Session: Tuesday Morning, December 3

Time: 9:30

Author: E. I. Oboznenko
Location: Acoust. and Acoust. Electronics Chair, Kiev Polytechnic Inst., Kiev, Ukraine
Author: I. L. Oboznenko
Location: Acoust. and Acoust. Electronics Chair, Kiev Polytechnic Inst., Kiev, Ukraine


Blood vessels biomechanical models in the form of multilayered anizothropic viscoelastic cylindrical shells with viscoelastic compressible biotissue from their one side and blood flow (taken as a compressible visco-elastic fluid) from the other side have been built. The vessels' acoustical resonant and antiresonant frequencies for middle-sized and large arteriole (veinlet), artery (vein), and aorta, both within the vacuum and within their biological medium, have been detected. Blood vessels' models that imitate such pathologies as arteriosclerosis and diabetes are elaborated. The informative frequency range for these vessels pathologies lays within 60 Hz--6 MHz.

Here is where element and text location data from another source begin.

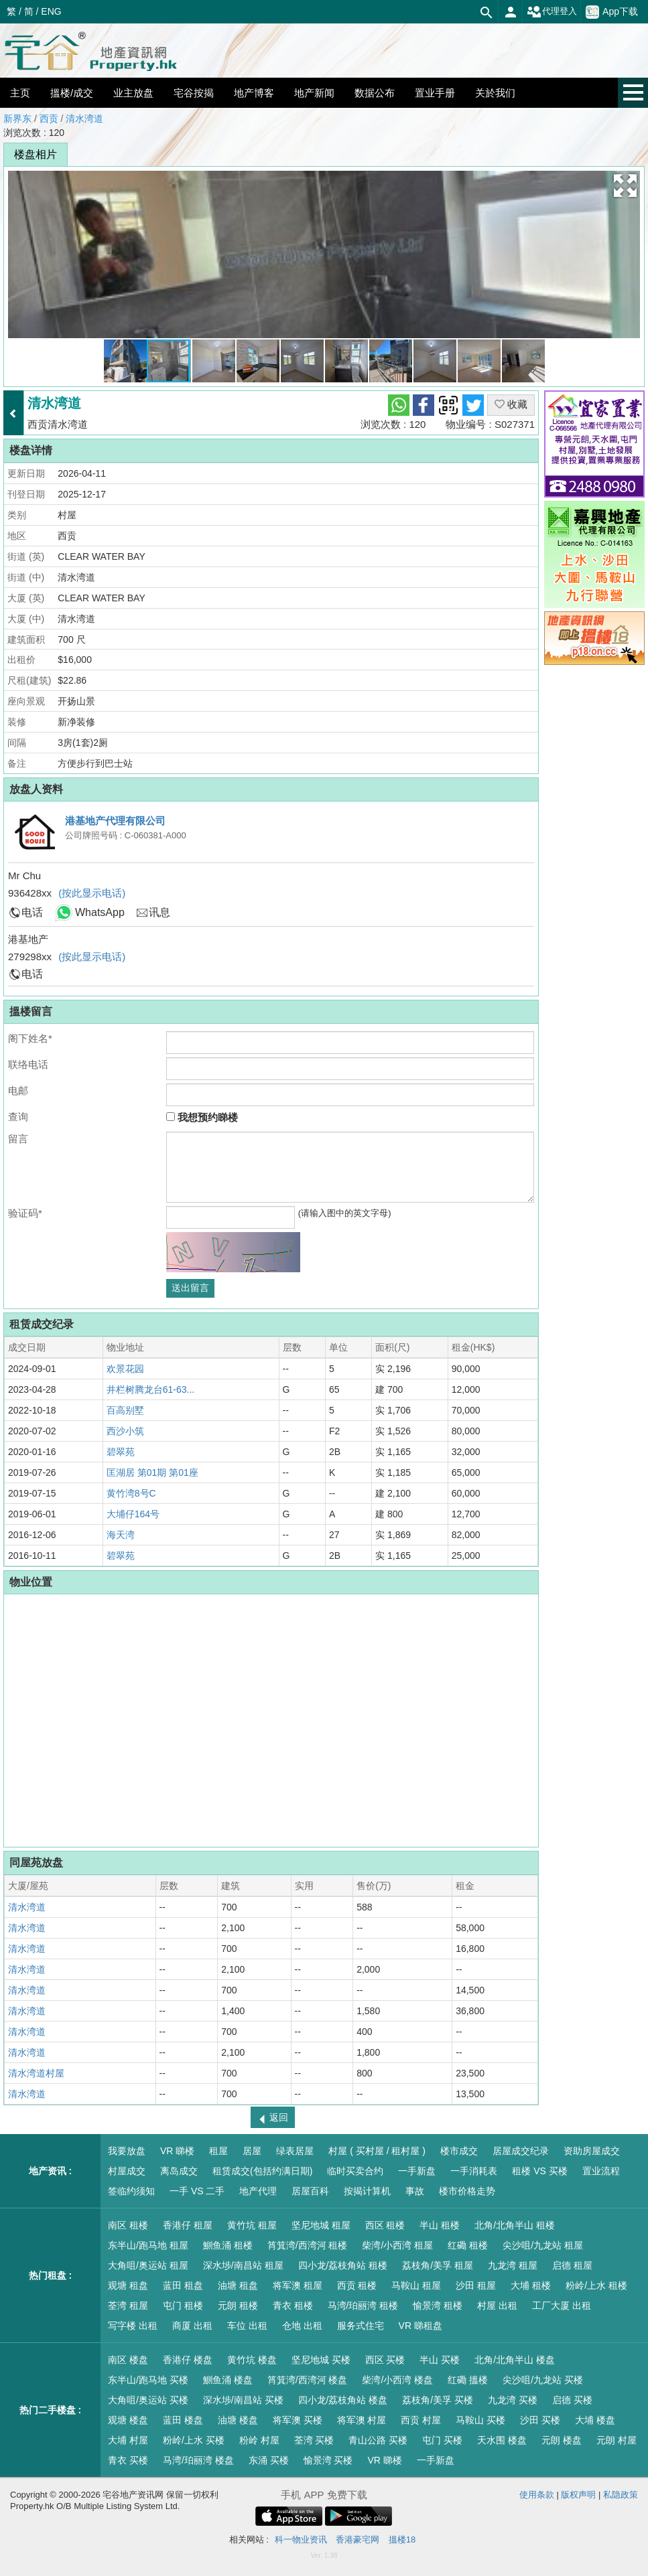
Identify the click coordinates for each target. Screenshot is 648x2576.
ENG (51, 11)
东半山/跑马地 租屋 (148, 2245)
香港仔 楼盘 (187, 2359)
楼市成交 (459, 2150)
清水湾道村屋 (36, 2073)
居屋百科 (310, 2191)
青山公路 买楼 (377, 2440)
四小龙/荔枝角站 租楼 (343, 2265)
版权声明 (578, 2495)
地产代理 (258, 2191)
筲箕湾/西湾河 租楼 (307, 2245)
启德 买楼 (572, 2400)
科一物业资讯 (301, 2539)
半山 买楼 (439, 2359)
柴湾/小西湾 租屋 (397, 2245)
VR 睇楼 (177, 2150)
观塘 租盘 (128, 2285)
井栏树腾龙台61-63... (150, 1389)
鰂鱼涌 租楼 (228, 2245)
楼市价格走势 (467, 2191)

The lower spectrum of the range deals with the large vessels, the upper one deals with middle-sized and small vessels. The most probable detected vessels' acoustical resonances respond to the first three oscillation modes. Thanks to the fact that blood vessels have an elastic modulus less by the factor 10E3(centered dot)(centered dot)(centered dot)10E6, then the well-known ``metallic'' or plastic shells' elastic moduli, their (vessels') dispersion characteristic as well as their modus of interaction between the moving blood column oscillations and the vessel itself, has quite a different character. This is due to the low sound propagation velocity of the longitudinal and shear waves in the vessel when compared with the velocity of the same waves within the viscoelastic blood. A diabetes case is detected by blood viscosity changes, that cause the obvious (up to 30%) vessel's main resonance shift. Arteriosclerotic pathologies cause the appearance of an extra two or three resonances next to the main resonance of the vessel given, and they can be detected in the echosignal when compared to this vessel type anatomical standard that is filed in a computer database. Blood flow rate determination in the vessel is a trivial procedure. The suggested technique has been approved in vitro on the canina vessels' models and is confirmed in clinical conditions (with real patients).